China’s independent scene is also on the march. Shenzhen-based Lin Yong Hua taught himself watchmaking and produced his first watch in 2006. In 2019, he was invited to become a member of Switzerland’s prestigious Académie Horlogère des Créateurs Indépendants, or AHCI, which counts celebrated watchmakers François-Paul Journe and Philippe Dufour among its 29 members.

“Most Chinese are willing to believe in Chinese brands, so I have confidence in the development of Chinese watchmaking,” says Mr Lin, who hand-crafts about 20 watches a year under the dial name LYH. “Once, we only looked at production numbers, but now Chinese brands are turning their eyes to the improvement of technology, together with the promotion of the brands themselves.”

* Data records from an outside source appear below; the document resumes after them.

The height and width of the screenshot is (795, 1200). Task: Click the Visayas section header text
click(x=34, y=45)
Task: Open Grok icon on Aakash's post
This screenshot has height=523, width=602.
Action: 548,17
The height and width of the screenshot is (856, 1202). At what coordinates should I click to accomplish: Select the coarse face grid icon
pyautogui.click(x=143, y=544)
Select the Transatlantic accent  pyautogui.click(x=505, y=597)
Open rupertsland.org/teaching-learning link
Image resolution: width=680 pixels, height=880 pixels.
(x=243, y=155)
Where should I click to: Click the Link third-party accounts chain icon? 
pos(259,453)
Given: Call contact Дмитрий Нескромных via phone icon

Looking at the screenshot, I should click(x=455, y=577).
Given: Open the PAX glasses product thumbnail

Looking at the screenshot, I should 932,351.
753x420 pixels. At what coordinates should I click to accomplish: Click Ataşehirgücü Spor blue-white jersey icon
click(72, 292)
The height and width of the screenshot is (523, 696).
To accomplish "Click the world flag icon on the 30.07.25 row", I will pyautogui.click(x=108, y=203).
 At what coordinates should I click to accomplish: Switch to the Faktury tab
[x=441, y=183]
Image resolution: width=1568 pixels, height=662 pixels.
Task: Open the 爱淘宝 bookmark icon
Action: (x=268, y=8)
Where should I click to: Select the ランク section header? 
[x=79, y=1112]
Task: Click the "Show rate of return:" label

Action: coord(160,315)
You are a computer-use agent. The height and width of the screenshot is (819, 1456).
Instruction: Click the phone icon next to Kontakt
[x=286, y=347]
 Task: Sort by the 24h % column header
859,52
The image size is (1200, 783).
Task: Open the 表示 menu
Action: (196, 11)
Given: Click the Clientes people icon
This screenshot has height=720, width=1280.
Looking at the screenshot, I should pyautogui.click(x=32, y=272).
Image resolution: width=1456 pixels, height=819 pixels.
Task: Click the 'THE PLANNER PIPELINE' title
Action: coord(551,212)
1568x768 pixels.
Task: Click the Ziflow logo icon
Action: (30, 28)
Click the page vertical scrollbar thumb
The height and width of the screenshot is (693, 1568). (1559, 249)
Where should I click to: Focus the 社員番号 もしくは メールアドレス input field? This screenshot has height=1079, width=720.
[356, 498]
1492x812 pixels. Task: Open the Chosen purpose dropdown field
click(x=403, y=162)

Domestic appreciation of China’s independents is growing. “These brands are slowly developing,” says Mr Sum of the Shanghai Watch Gang. “I’ve seen quality significantly improve over the years and I would consider a piece in the future.”

No one is expecting the shift to happen quickly, though. “It will take time to change people’s perception of Chinese watches,” says Mr Li of the CHA. “But with the improvement of the quality of Chinese manufacturing and the research and promotion of history, I believe that there will be major changes in the future.”

Mr Zhang of the CHA believes the Chinese will one day think of Chinese watches as being in the same league as Swiss pieces. “The Chinese watch industry continues to work hard to improve craftsmanship, upgrade manufacturing, create original designs, accelerate equipment updates and provide consumers with high-end watches,” he says. “Chinese people will love Chinese-made watches like Swiss watches, and domestic high-end brand-name watches will sooner or later become mainstream in the watch market in my country.”